Allow for Questions: the infrastructure needs to provide a generic way to ask the question: I need to know more about order 1234 to customer ABC on program VLC.

So if the needs of the event notification are for brevity and consistency, what are the needs for full data entities?

When a system gets an event notification, it will look at the event and decide if it cares.  Most of the time, it won't, and our use case ends.  Sometimes it will.  When it does, it needs to ask for full details of that data entity.  Perhaps it wants to store data.  Perhaps it wants to calculate something to append to the records for the customer, the partner, the reseller, the sales team that made the sale, or the product group that made the product.  Lots of reasons why the system getting the message will need more data.  We have the ability to 'ask questions' listed above, but that one comes to full data entities as well.

I'd say the rule for full data entities is:

Provide a complete document, at a point in time, allow for questions

Provide a complete document - the full data entity contains all of the data that the source system can share about it, including denormalized details about related entities.  For example, if I get an order as stated above, for 10,000 licenses for product XSP, we would provide the full "legal name" for the product and some attributes for the product (like the fact that it is a license, what country it is sold in, languages, product family id, etc). On the other hand, we don't want to constrain the business, so allow for optional fields in the semantics of the canonical object.  Allow a system that doesn't have a data element (like a price or even a quantity) to send the order anyway.  Also allow the system that is sending data to append 'system specific' data elements.  That way, a team can use the canonical model to send data to another closely related system in the same business stream, where those 'system specific details' can be understood and used.

At a point in time - Recognize that your documents are not static.  Provide dates and version numbers for each and every document and allow a document to be called back up on the basis of those dates and version numbers.  This is key to being able to recreate a data stream later in time, an operational necessity that is often overlooked.  So, yes, your order has a version number. 

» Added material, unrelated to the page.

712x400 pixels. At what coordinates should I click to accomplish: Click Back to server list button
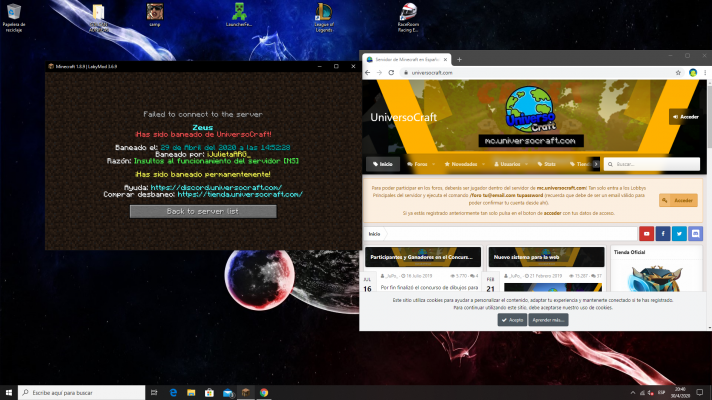coord(203,211)
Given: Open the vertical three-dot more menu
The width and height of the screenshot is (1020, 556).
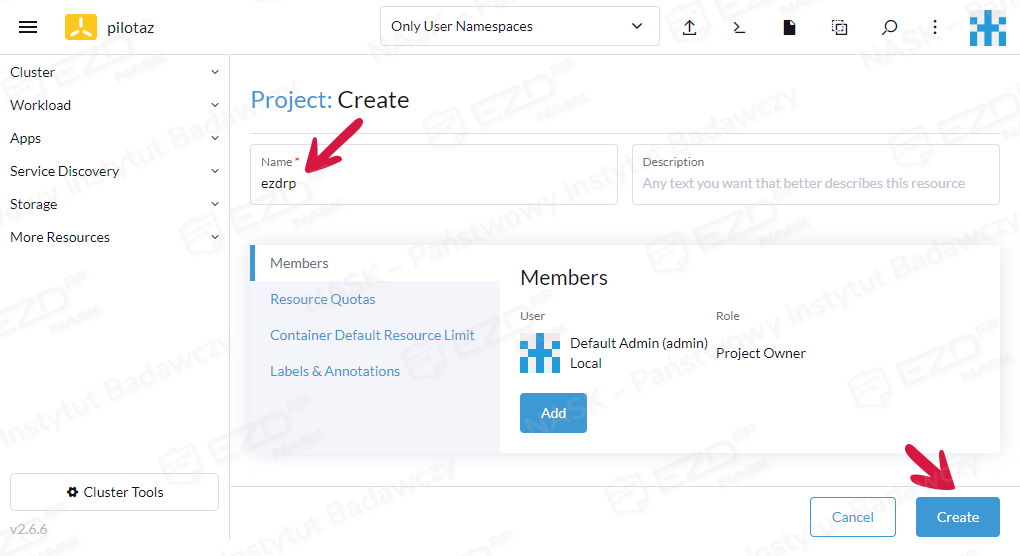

Allow for questions: as complete as your order document is, it will still need to have codes in it referring to other things.  For example, each product may have a product family.  By including the product family code, you are stating this: "At the time this order was placed, product "Sharepoint" was part of the "Office Family" of products".  For some products, this may not change much, but for others, this could.  So you include the product family, but there is no need to include attributes of the product family.  The receiving system can ask for product family details of the same infrastructure if it needs to follow up.

Hopefully, with these simple guidelines, we can build the ECDM at the right level of abstraction.